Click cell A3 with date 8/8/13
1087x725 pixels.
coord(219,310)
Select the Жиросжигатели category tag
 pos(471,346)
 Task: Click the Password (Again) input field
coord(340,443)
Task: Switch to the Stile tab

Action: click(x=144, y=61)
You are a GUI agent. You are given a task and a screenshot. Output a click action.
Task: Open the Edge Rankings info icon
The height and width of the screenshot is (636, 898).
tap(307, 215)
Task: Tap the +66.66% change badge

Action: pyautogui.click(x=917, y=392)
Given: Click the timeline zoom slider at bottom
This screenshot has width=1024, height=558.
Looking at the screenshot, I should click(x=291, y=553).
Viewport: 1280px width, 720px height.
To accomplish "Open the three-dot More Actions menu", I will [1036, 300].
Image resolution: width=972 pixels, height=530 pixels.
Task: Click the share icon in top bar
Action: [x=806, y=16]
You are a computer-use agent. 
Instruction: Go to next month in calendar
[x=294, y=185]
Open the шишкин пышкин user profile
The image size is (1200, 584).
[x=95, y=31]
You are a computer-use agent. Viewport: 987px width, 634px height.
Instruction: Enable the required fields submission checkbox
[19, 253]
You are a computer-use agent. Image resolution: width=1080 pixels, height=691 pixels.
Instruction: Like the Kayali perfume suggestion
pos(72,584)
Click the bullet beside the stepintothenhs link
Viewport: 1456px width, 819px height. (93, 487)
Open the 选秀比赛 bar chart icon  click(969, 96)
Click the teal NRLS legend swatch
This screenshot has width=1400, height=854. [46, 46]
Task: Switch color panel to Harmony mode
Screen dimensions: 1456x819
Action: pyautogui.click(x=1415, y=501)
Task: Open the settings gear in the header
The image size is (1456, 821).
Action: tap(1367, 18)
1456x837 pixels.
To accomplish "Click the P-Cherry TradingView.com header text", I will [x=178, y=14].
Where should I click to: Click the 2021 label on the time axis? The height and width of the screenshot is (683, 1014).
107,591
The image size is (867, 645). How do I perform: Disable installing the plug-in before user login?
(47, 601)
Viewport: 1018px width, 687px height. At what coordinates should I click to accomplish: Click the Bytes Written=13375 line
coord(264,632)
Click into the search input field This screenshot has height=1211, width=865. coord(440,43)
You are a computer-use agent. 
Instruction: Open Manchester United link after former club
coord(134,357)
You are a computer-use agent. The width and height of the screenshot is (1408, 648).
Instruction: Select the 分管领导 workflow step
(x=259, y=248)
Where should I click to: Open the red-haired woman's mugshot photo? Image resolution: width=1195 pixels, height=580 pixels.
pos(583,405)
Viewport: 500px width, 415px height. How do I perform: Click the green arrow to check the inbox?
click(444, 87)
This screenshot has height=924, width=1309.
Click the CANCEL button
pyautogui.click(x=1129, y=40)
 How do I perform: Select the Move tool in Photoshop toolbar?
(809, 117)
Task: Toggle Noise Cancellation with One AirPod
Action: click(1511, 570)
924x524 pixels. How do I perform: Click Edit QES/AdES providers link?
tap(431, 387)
+---+
## INSTRUÇÕES DA TAREFA
Selecione, nas linhas acima, todas as que contêm a palavra "Switch" e copie-as. Diferencie maiúsculas de minúsculas.

## RESULTADO DA TAREFA
Task: Switch to the Stile tab
Task: Switch color panel to Harmony mode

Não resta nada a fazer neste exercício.